I’ve created a font using Glyphs Mini (and applied appropriate kerning as needed), but have noticed that the exported font does not show this kerning when it is used in word processors like TextEdit or Pages, to name a few.
However, fonts like Times New Roman do display proper kerning in TextEdit and Pages.
Any thoughts on why this would be?
Thanks for your help!
-Chris
P.S. The kerning is working in Photoshop and Illustrator, just not the word processors.
spirit
Thanks for the reply. I don’t see anything in the Font Info Menu that looks like what you’ve described… do you mind expanding on that a little? (As I mentioned, it’s not the full version… is this still possible in Glyphs Mini?).
Georg Seifert
Hi Georg - I’ve generated the ligatures already as you’d mentioned… that’s not the issue. The issue is that custom kerning between pairs that I apply in Glyphs Mini (like between the letters ‘V’ and ‘A’, for example) is not actually showing up correctly in word processors. Programs like TextEdit seem to be ignoring all the custom kerning I’ve added to the font altogether.
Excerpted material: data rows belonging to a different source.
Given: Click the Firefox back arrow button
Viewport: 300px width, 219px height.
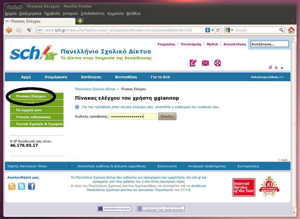Looking at the screenshot, I should [x=9, y=30].
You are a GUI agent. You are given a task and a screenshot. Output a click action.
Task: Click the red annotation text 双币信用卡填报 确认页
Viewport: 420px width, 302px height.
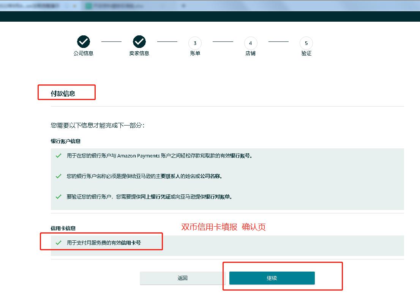[x=223, y=227]
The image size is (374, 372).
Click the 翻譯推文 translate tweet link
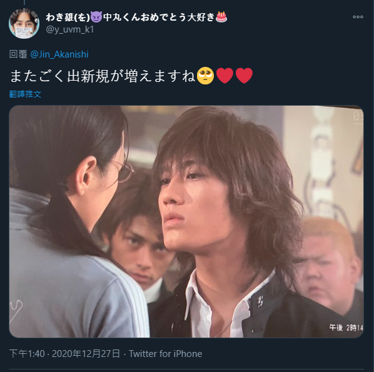pos(25,94)
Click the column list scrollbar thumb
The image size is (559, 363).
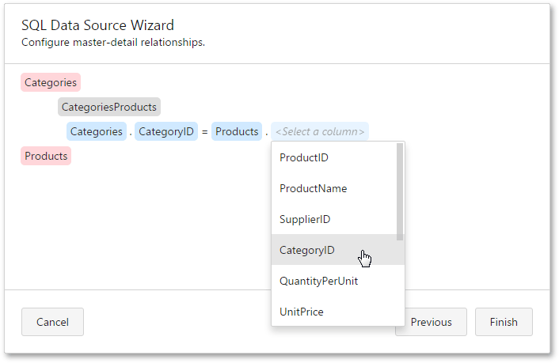(x=400, y=191)
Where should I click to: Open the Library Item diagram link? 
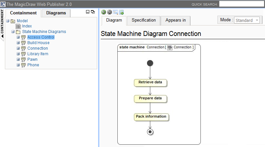[37, 54]
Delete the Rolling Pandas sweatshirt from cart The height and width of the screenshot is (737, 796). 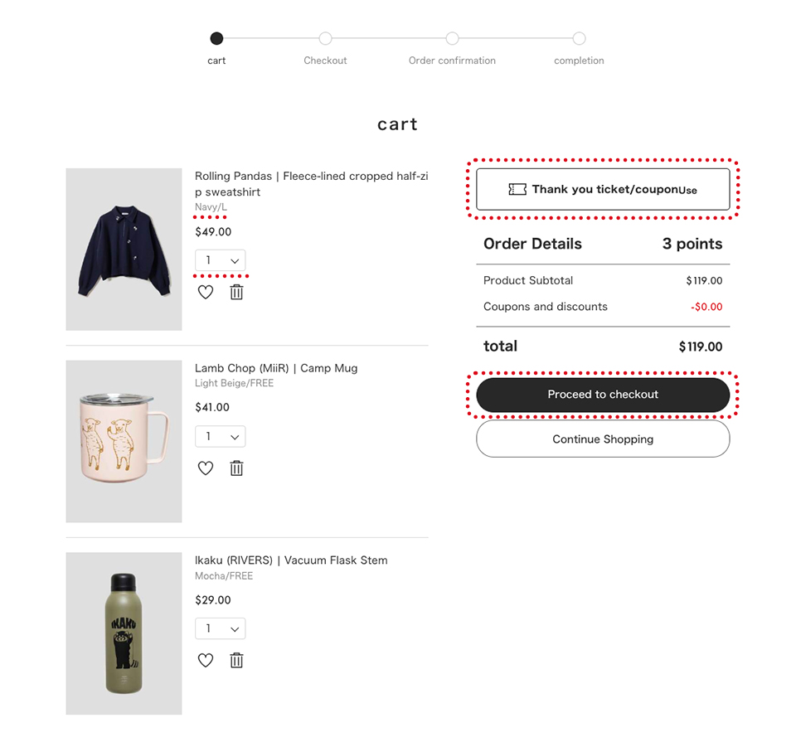[x=236, y=292]
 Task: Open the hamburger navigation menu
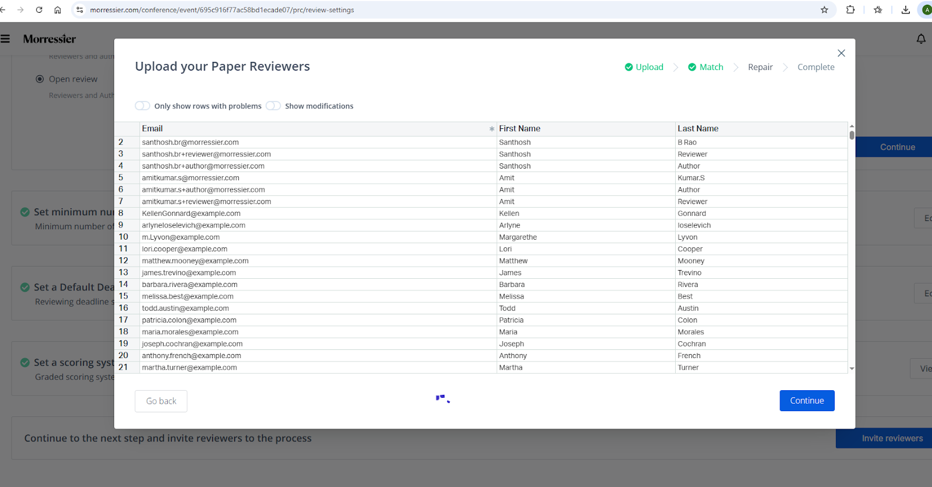(x=5, y=39)
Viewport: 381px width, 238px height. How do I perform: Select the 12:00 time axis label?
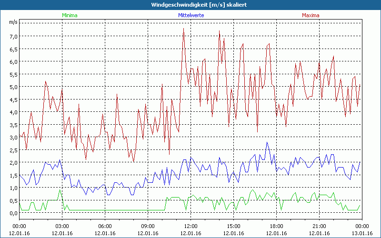(191, 226)
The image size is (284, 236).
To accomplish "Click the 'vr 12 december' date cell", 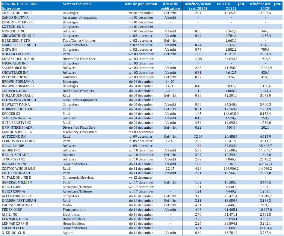I will [141, 178].
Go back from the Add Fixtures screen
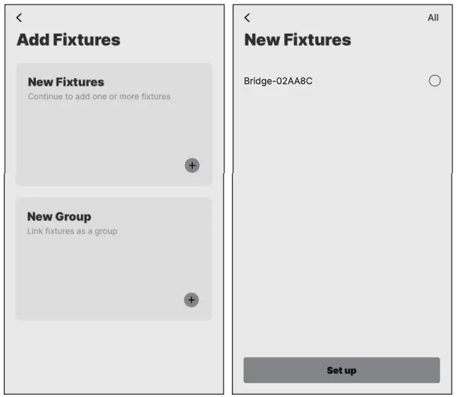The width and height of the screenshot is (457, 397). [20, 18]
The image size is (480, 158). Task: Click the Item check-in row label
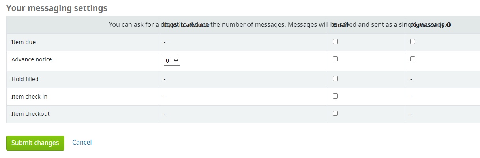(x=29, y=97)
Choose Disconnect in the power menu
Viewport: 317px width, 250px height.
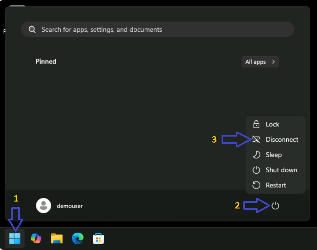coord(282,139)
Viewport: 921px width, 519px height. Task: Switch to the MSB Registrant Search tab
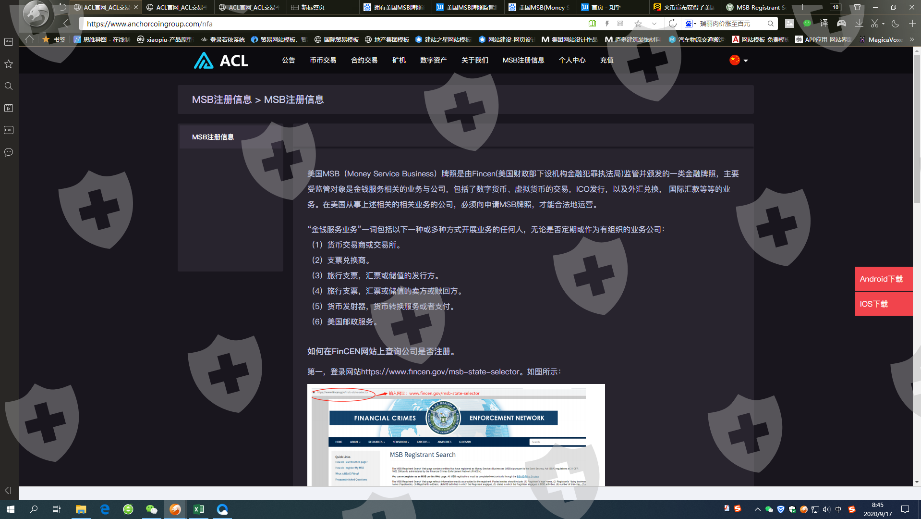[x=756, y=7]
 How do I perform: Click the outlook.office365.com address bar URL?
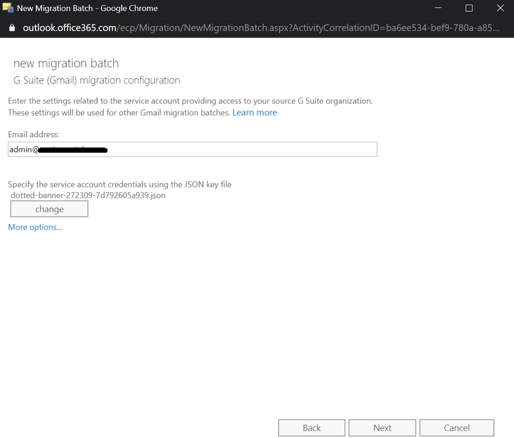pos(259,28)
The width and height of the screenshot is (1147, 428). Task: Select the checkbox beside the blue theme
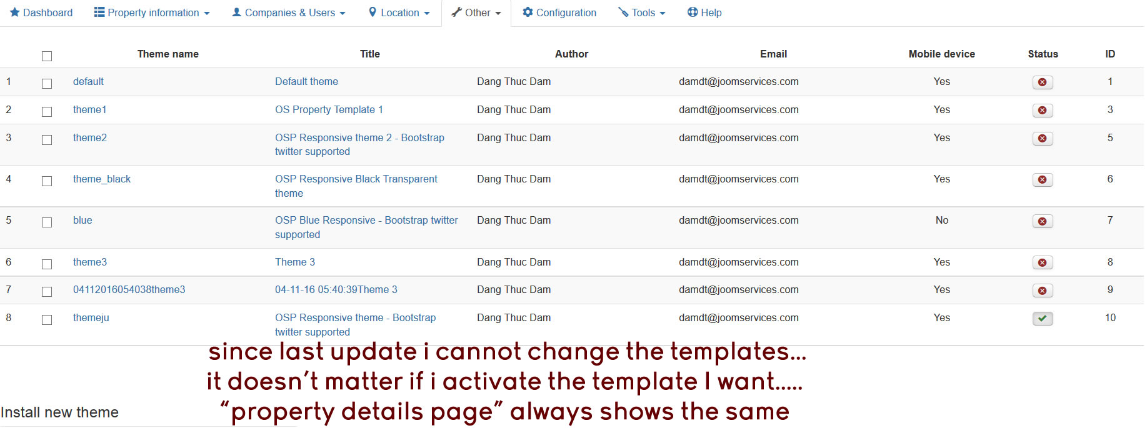[x=47, y=222]
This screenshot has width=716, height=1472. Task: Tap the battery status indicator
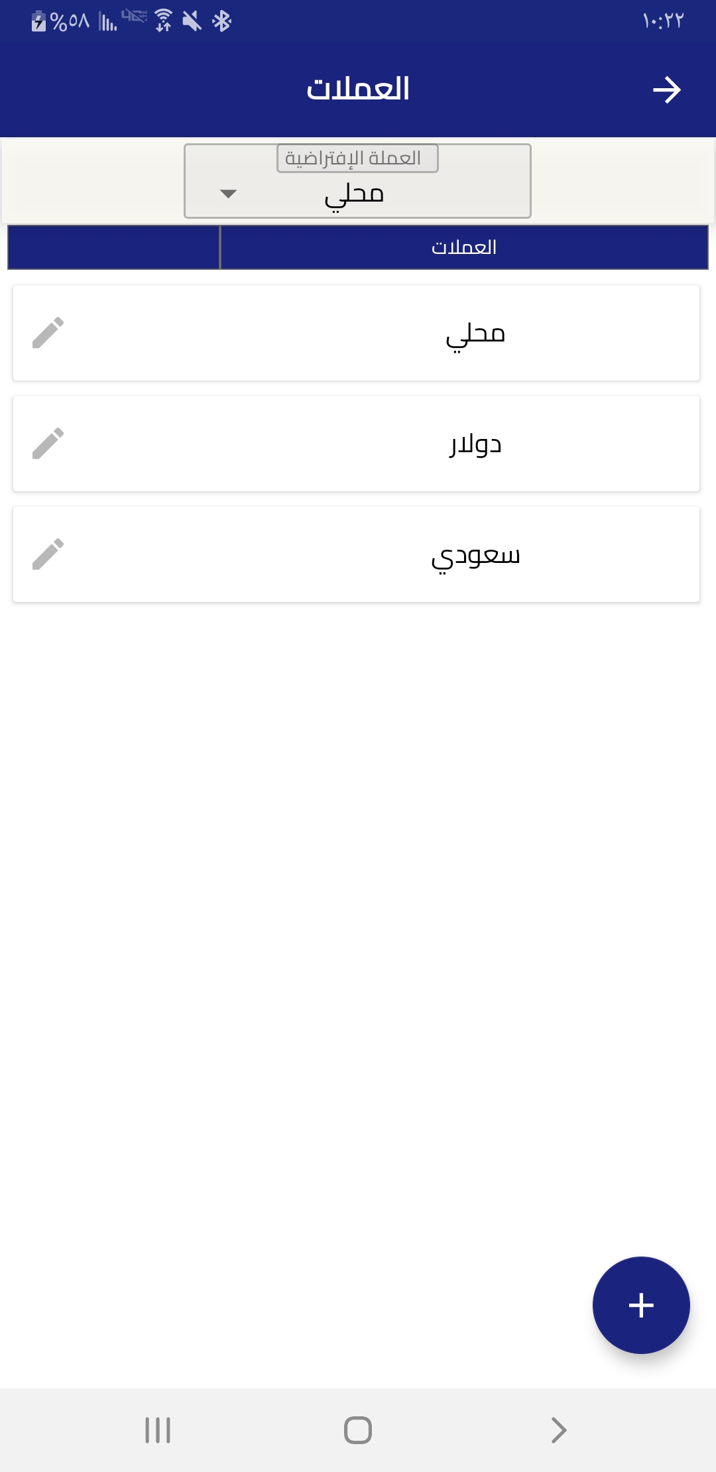39,21
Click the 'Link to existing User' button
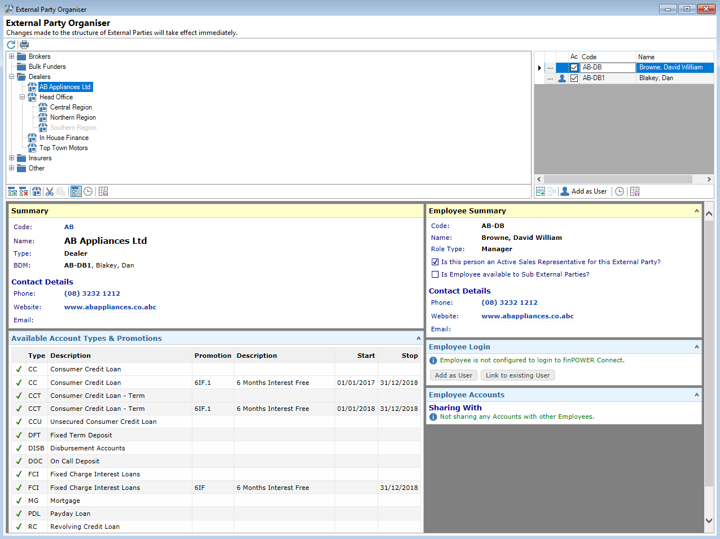720x539 pixels. click(517, 375)
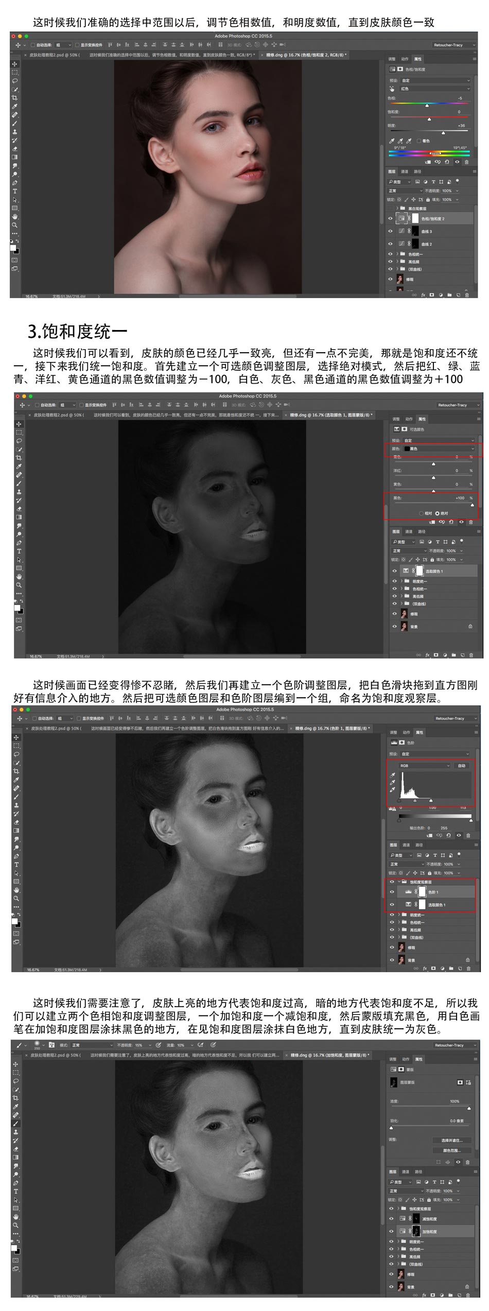This screenshot has height=1311, width=489.
Task: Click the white point eyedropper in Levels
Action: (393, 790)
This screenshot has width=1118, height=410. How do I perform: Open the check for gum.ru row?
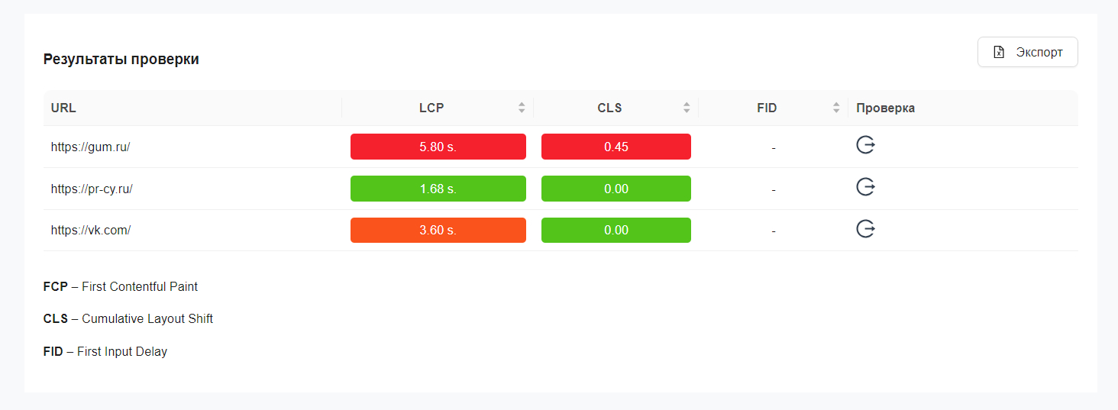865,145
It’s confusing but there is an odd bug in some applications where if kerning is the only opentype feature it won’t show up. Adding any second opentype feature (like ligatures) will make the kerning also show up, so is a workaround for that bug. http://www.typophile.com/node/20550
eliason
Hi, and thanks for the link - while that webpage seems to identify the same problem I’m having, unfortunately the provided solution hasn’t worked for me… I had already included several additional ligatures (fi, fl, f_f, f_f_i, f_f_l, f_j) in the font I originally exported, yet the problem was there anyway.
generally, there are two possible technical implementations for kerning in a font: the KERN table (which is the more old-fashioned way), and the GPOS table (which is more modern, allows for class kerning). Fonts can have both KERN and GPOS kerning at the same time.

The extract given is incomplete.